* Data in this exercise:
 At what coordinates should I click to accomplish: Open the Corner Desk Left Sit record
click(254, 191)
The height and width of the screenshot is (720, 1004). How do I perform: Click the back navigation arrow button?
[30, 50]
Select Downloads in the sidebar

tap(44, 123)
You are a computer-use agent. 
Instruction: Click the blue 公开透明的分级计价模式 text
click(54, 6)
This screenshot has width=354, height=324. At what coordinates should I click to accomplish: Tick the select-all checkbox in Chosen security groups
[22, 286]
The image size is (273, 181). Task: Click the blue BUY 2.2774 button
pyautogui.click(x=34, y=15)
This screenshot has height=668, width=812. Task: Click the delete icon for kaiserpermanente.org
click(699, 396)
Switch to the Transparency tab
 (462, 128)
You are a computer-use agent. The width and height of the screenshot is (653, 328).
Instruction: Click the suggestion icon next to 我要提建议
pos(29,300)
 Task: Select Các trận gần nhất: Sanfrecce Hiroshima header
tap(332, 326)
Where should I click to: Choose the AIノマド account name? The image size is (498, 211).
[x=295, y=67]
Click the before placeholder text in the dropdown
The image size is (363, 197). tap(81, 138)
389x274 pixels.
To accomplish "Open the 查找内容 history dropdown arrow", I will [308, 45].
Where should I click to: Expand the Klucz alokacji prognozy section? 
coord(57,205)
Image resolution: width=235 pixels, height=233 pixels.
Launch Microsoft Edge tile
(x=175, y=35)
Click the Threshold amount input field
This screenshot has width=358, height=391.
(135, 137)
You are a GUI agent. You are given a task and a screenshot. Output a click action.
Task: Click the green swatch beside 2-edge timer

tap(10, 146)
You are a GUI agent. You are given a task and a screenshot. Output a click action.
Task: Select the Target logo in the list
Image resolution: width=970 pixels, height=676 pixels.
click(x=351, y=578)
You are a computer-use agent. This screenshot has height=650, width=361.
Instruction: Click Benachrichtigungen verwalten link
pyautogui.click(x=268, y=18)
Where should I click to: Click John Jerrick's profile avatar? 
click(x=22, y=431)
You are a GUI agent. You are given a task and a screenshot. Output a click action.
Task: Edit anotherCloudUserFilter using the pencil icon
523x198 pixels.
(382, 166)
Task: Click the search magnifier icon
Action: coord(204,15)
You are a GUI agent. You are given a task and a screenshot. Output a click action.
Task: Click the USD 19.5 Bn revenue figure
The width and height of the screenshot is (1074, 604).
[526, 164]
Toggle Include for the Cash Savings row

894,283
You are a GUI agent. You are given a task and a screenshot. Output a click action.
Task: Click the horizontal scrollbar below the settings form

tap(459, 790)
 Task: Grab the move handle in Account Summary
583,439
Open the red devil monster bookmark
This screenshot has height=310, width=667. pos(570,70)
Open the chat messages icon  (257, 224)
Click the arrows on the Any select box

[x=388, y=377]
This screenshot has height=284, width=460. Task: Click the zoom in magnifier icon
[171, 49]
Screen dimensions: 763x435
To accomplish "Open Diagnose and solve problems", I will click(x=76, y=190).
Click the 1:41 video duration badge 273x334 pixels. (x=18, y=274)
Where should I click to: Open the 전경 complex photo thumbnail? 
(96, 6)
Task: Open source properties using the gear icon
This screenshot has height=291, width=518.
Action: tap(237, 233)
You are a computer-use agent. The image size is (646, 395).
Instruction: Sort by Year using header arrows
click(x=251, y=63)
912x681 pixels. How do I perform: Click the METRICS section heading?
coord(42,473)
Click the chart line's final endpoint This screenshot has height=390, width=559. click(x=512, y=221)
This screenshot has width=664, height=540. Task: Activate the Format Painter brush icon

* Work request:
State how many lines of the records above hold the word "computer", adding nothing beyond the number.

* Answer for the task:
4